O pop – movimento que extraía seus temas da cultura de massa americana – já começara a se delinear quando Warhol trocou a publicidade pela arte, no fim dos anos 50. Desse período até 1968, ele produziu a parte fundamental de sua obra, e felizmente a exposição paulista (cujo acervo vem do Museu Andy Warhol, em Pittsburgh, sua cidade natal) enfatiza essa fase. Para se ter uma dimensão do impacto que ele causou nos anos 60, é preciso cotejá-lo com a tendência que até então pontificava na arte americana, o expressionismo abstrato. Warhol e os artistas dessa vertente (como Jackson Pollock) eram, em tudo, opostos. Enquanto os expressionistas viam suas telas como uma manifestação da subjetividade, o pop valorizava o aspecto superficial do mundo. "Se você quiser saber quem é Andy Warhol, olhe apenas para meu rosto, ou para a superfície de minhas obras", dizia ele. Essa mudança de enfoque passava ainda pela transformação em tema artístico de itens que até então pertenciam apenas à esfera da vida cotidiana. "Ele se tornou um artista para pessoas que não entendiam nada de arte.
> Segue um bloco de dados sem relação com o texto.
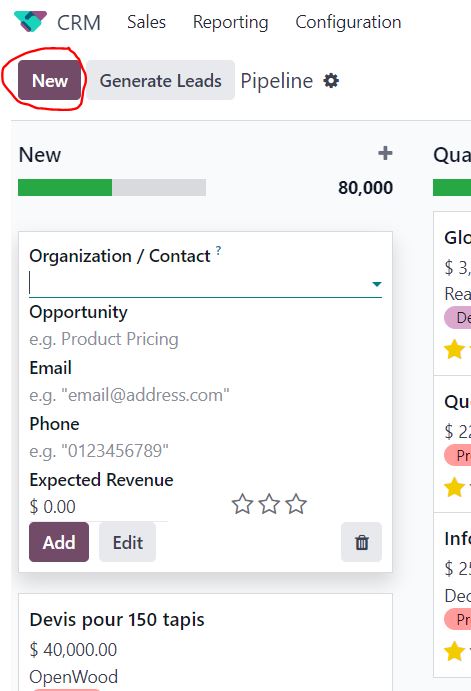The width and height of the screenshot is (471, 691).
Task: Expand the Organization / Contact dropdown arrow
Action: tap(377, 284)
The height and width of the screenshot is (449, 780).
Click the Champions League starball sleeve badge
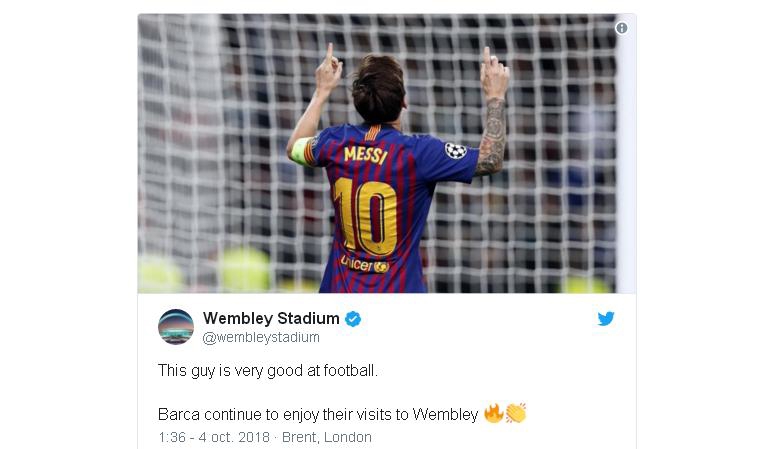tap(455, 150)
Vendia-lhes uma ilusão de como a vida deveria ser", afirma o crítico americano Arthur C. Danto em um livro recém-lançado sobre o artista.

SOPÃO
A lata da Campbell’s: obra foi dica de uma decoradora


Warhol levou tais premissas um passo além de outros pioneiros do pop, como Roy Lichtenstein – e essa é, sem dúvida, uma das razões pelas quais se sobrepôs a todos eles. Seu achado consistiu em expor como, na sociedade atual, pessoas, eventos e produtos dependem da projeção contínua de sua imagem nos meios de comunicação para "existir" aos olhos do público – um fenômeno que se aprofundaria na era do YouTube. Tomem-se os retratos de Marilyn presentes na mostra. Warhol fez a série sobre a atriz logo após a morte dela. Enfileirou reproduções de uma mesma foto que a mostra como a loira sensual dos filmes, aplicando-lhe cores que vão do rosa-choque aos tons sombrios. A Marilyn real poderia ter muitos matizes – mas estava aprisionada numa imagem só.

O mundo das celebridades não era objeto apenas das telas ou das reflexões de Warhol. Ele fez de sua própria vida uma obra nesse sentido. Se o modernista espanhol Pablo Picasso foi um pintor famoso, Warhol foi o primeiro pop star das artes na acepção moderna. Gay assumido, circulava ao lado de socialites em discotecas e restaurantes e aguçava a curiosidade da imprensa com suas perucas e os excessos de festas na Factory, seu estúdio em Nova York. Numa mostra nos anos 60, as obras tiveram de ser retiradas, como precaução contra a turba que se aglomerou na entrada. Mas, abertas as portas, descobriu-se que o público não estava nem aí para as telas: assim como ocorria com os Beatles, tudo o que a multidão queria era acenar para o próprio Warhol.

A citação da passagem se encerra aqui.